The Baciu Church is a Romanian Orthodox church located at 56 Alexandru Ioan Cuza Street, Săcele, Romania. Located in Baciu, a former village that is now a district of Săcele, it is dedicated to Saint Nicholas.

The church was built between 1776 and 1808 on the highest hill in the city. An old wooden church was adjacent to the site; there is now a funerary chapel in its place; the site of the former altar is marked by a stone cross from 1808. The lead ktetor was Urs Gâlă, who sold over 800 young sheep and donated the money to help build the church. He and other donors are commemorated on a stone plaque above the nave door.

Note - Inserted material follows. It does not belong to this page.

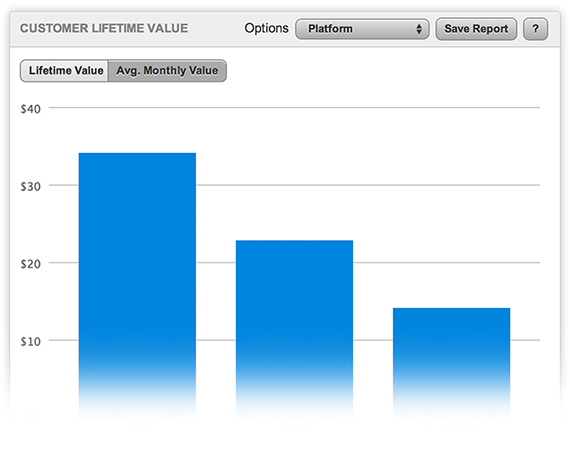This screenshot has height=475, width=570.
Task: Click the Customer Lifetime Value heading
Action: (104, 28)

The cruciform church sits in a nearly circular yard that serves as a parish cemetery. It is 29.74 meters long, 16.11 meters wide at the side apses and 14 meters high at the roof edge. The spire stretches to 32 meters, with the sound of the bells carrying far below into the valley. From the tower, one can see Brașov, Sfântu Gheorghe and several mountain ranges. The facade is in the contemporary Baroque typical of southern Transylvania. Pairs of Corinthian pilasters divide the facade into vertical registers. Pilasters also decorate the spire.

In the interior, there is a border of carved stone dividing the porch from the narthex. The two altar tables are each made of a single stone block, decorated with flowers, grape leaves, sun and moon in relief. The border and tables are inscribed with the date 1776. The cemetery gate bears the date 1823, when the thick stone and brick wall was built.

The church owns two metal crosses, one from 1799 and the other slightly newer; both are kept on the altar. It also has several 19th-century wooden icons and silver candleholders from the same period. A silvered icon of Saint Nicholas is held by tradition to be a gift from Michael the Brave. There are three liturgical books from the 1850s, and one from 1893. The exterior walls were painted with icons in 1934–1936; the interior frescoes are from the same period. The church, along with its gate and wall, is listed as a historic monument by Romania's Ministry of Culture and Religious Affairs.